■ **WHAT IS NEEDED**
Your reply should consist only of the lines from the one with "At what coordinates" through the end of the entries, transcribed exactly. Pictures stay out.

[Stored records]
┌──
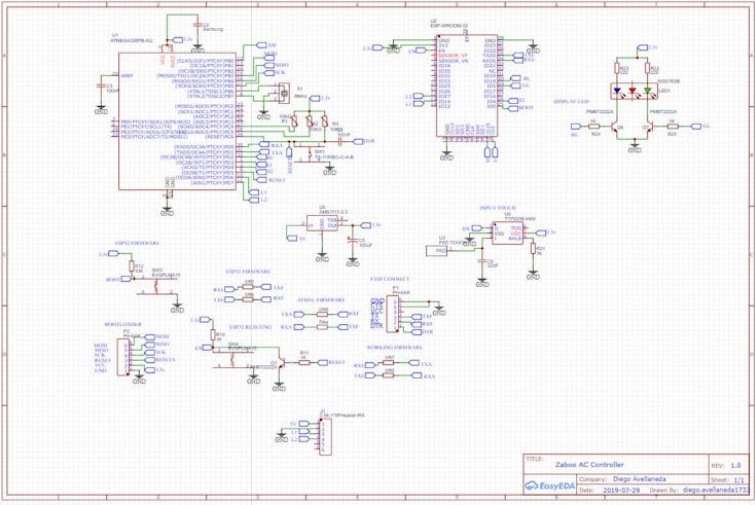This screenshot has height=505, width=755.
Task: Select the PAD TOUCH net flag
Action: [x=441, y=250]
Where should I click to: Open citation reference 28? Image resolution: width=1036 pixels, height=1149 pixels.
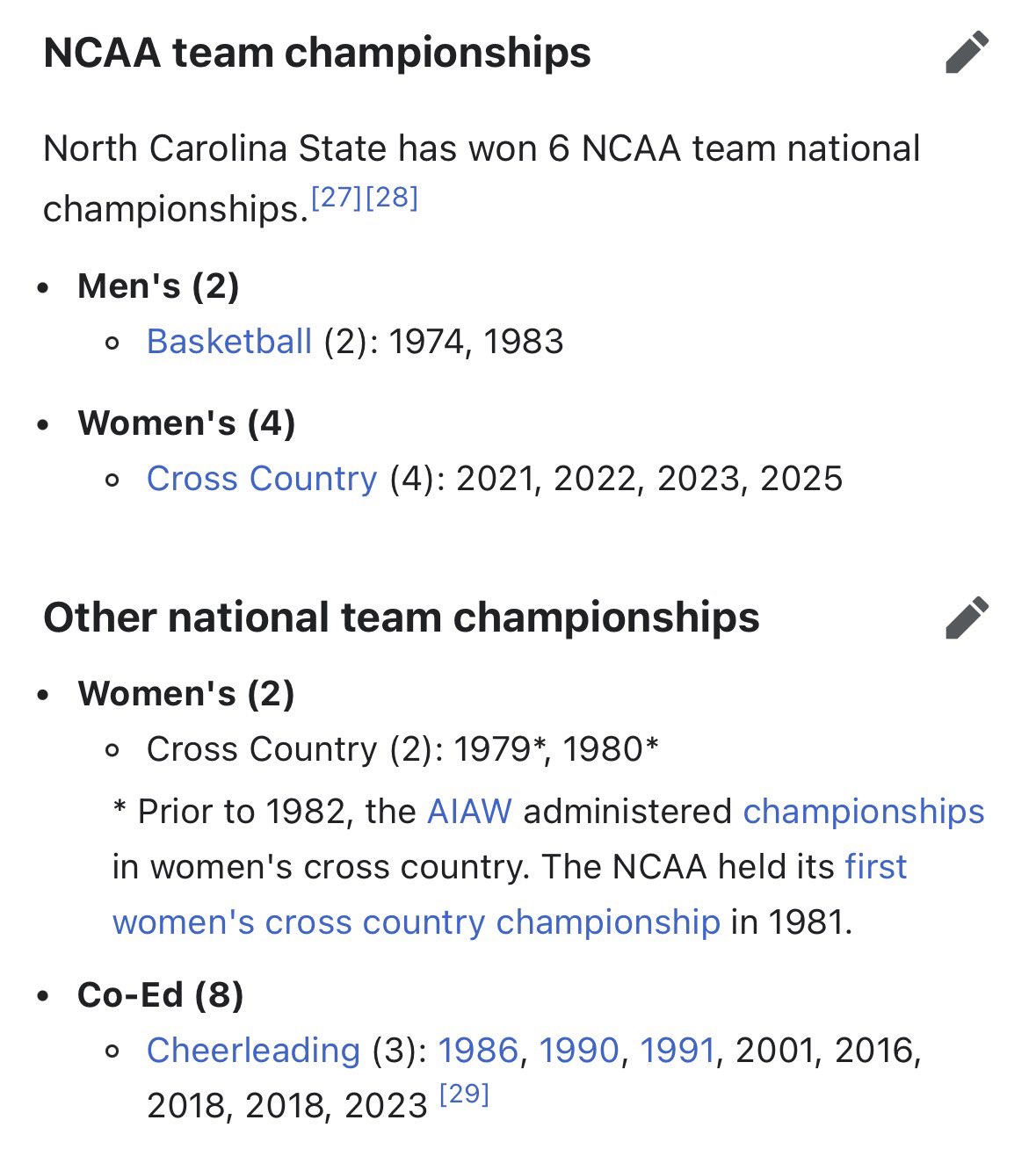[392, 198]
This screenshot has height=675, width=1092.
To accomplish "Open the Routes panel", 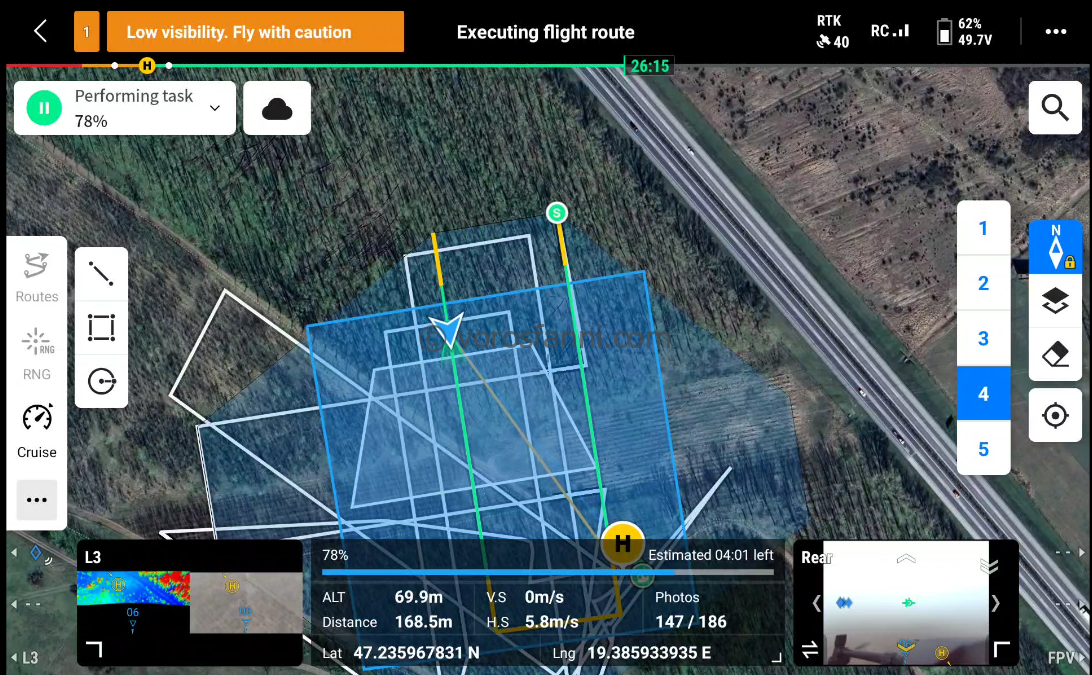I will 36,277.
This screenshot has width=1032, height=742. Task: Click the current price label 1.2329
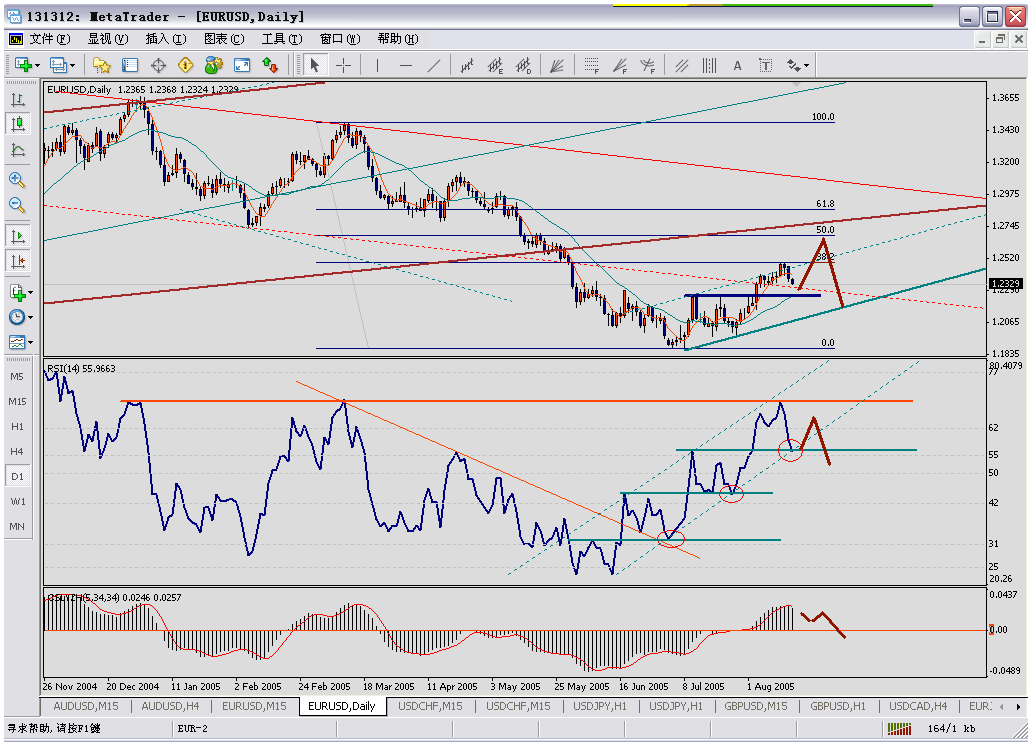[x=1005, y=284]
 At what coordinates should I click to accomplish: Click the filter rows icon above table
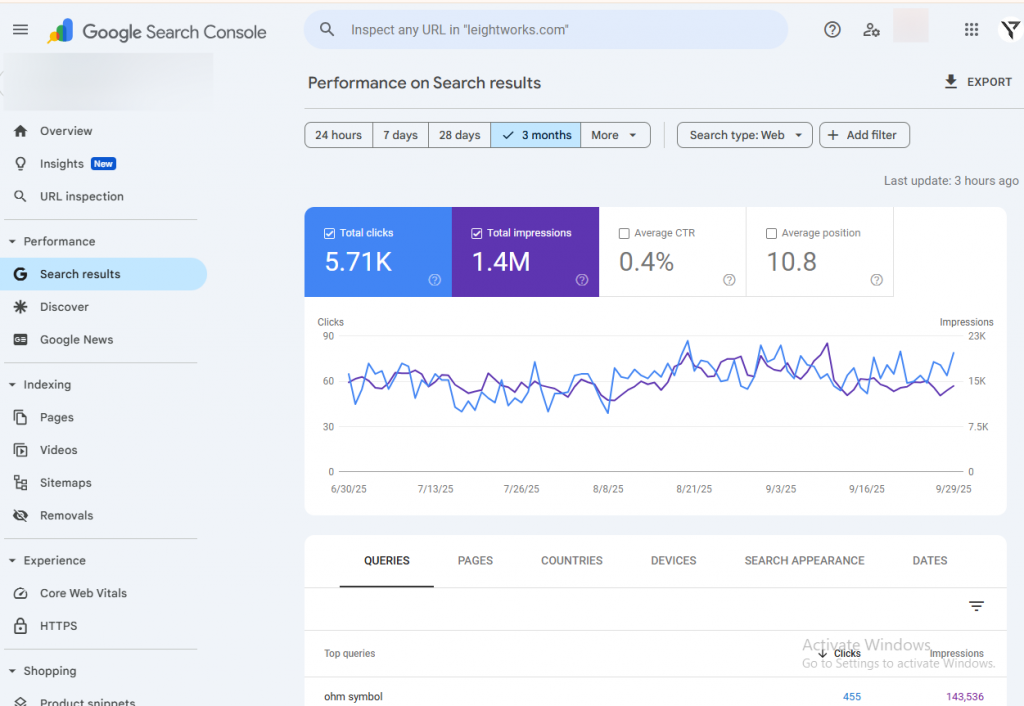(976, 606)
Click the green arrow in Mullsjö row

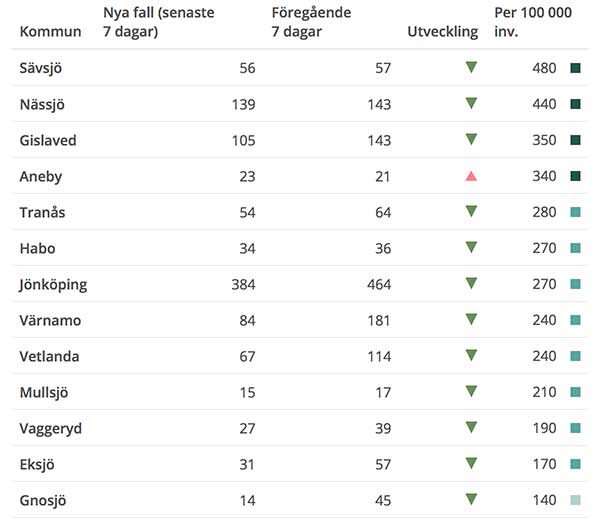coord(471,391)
└──
■ **RESPONSE**
 At what coordinates should I click to accomplish: Click the filter rows icon above table
(976, 606)
Click the green arrow in Mullsjö row

coord(471,391)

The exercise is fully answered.